Il faut dire que l’équipe Bardella était déjà prête à partir à la conquête de l’Élysée. Le plan de communication était fin prêt. Les soutiens bien identifiés. Et les sondages extrêmement favorables. Même s’il souffrait d’un manque d’expérience et d’une maîtrise très limitée des grands dossiers , Bardella compensait ces handicaps par une maîtrise de la communication sur les réseaux sociaux et une ceratine capacité à exercer une attraction, sans complexe, sur une grande partie de la jeunesse.

À décrypter son attitude et ses postures, Bardella s’y croyait déjà. Et pour cause: il incarnait une extrême droite débarrassée de ses avatars les plus révulsants, une image plus lisse, affranchie de certaines ruptures historiques. Avec Bardella, le Rassemblement national semblait soudain moins antisémite, moins raciste, moins xénophobe. Pour illustrer cette trajectoire d’intégration réussie, la mythologie Bardella met volontiers en scène ses origines italo-maghrébines et le fait qu’il soit issu d’un département réputé difficile, la Seine-Saint-Denis.

Autre signe que la victoire lui semblait à portée de main, Jordan Bardella s’était même trouvé une future Première dame compatible avec les ors et le faste historique du palais de l’Élysée, en la personne de Maria Carolina de Bourbon des Deux-Siciles.
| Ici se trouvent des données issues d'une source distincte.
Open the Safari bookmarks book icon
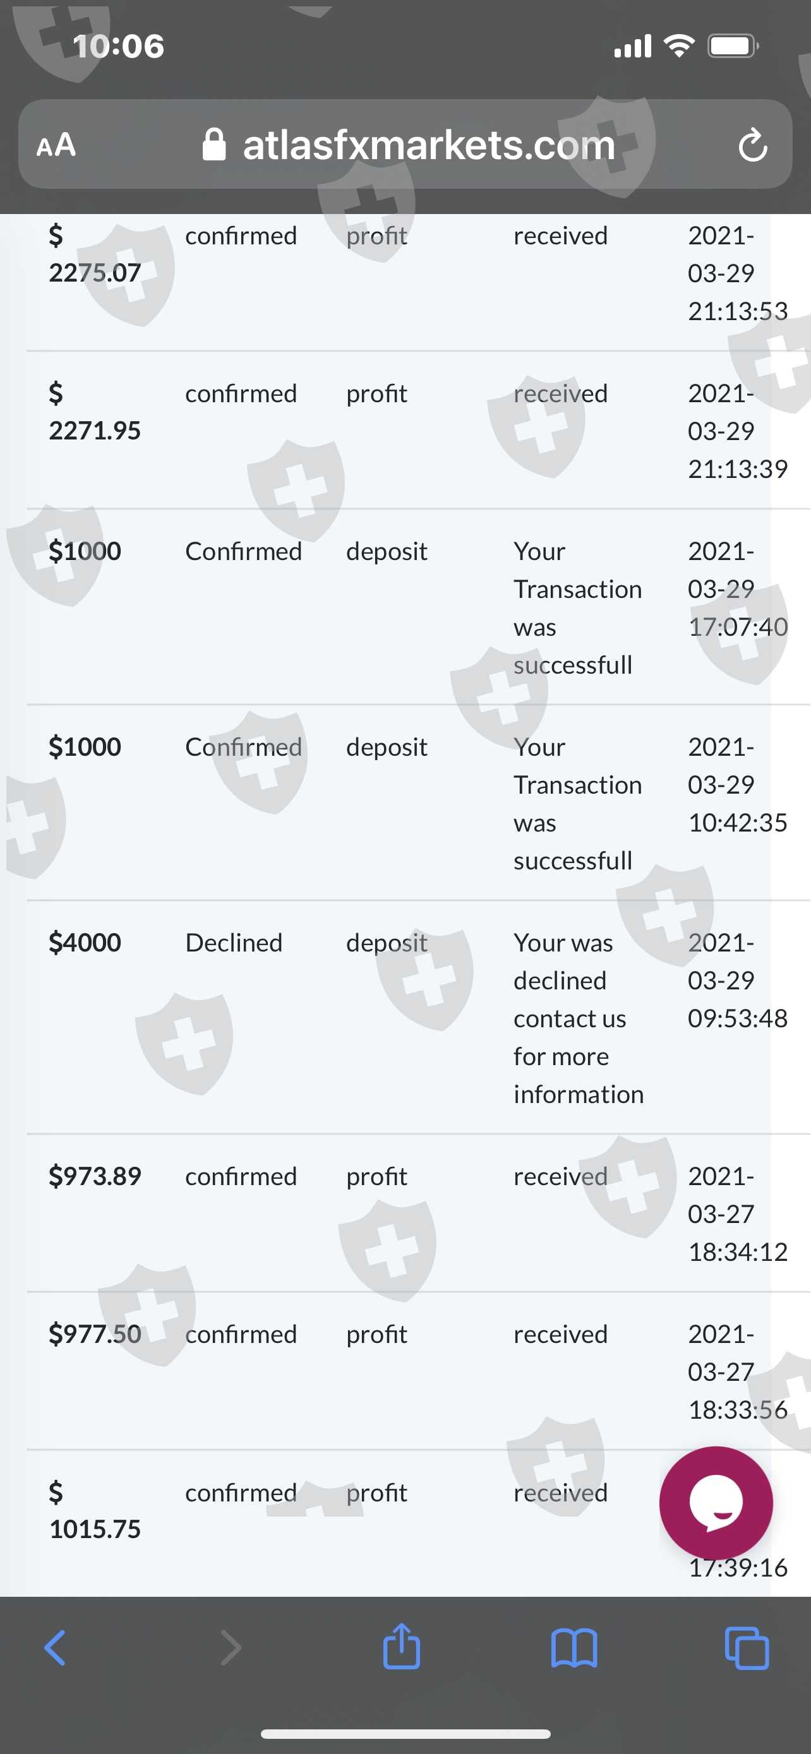Viewport: 811px width, 1754px height. coord(574,1648)
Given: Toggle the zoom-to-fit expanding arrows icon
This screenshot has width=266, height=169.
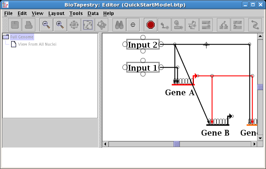Looking at the screenshot, I should [x=88, y=25].
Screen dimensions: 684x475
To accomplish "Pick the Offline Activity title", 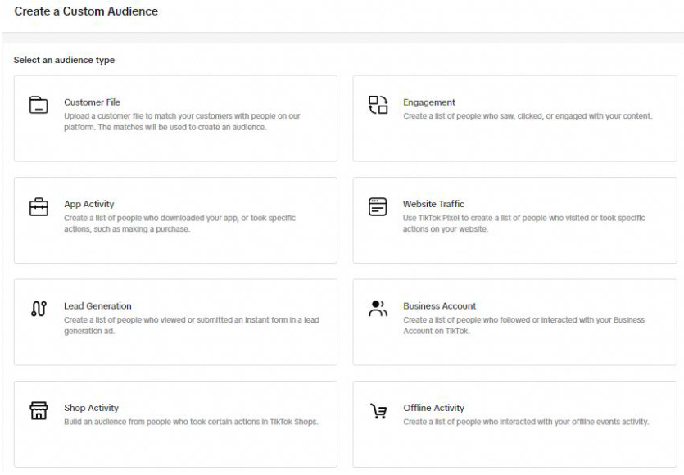I will (433, 408).
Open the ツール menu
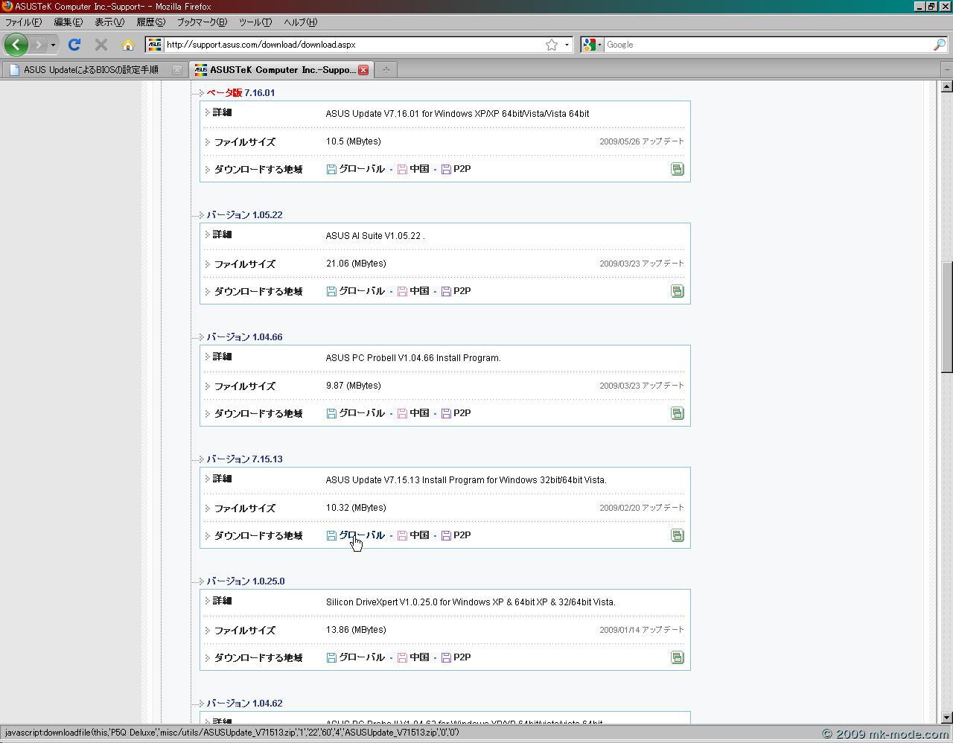 coord(255,22)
Il est vrai que cette relation et le nouveau mode de vie qu’elle implique portent un coup dur à l’image d’un parti qui se veut populaire, populiste et proche du peuple. Mais cet écart lui semblait pardonné, comme en témoignaient le maintien d’excellents sondages et la bienveillance d’une partie de l’opinion.

Pour le reste de la classe politique, le retour de Marine Le Pen dans la course présidentielle constitue presque une bonne nouvelle. Ceux qui se résignaient à l’inévitable victoire de Bardella se sont soudain remis à espérer. Le Rassemblement national sous la bannière de Marine Le Pen paraît plus vulnérable, tant la fille de son père traîne de nombreux handicaps. À commencer par son patronyme. Une conviction solidement ancrée au sein de la classe politique française veut que la majorité des Français ne vote jamais pour une Le Pen, tant les outrances racistes et antisémites associées à l’héritage politique de son père demeurent présentes dans la mémoire collective.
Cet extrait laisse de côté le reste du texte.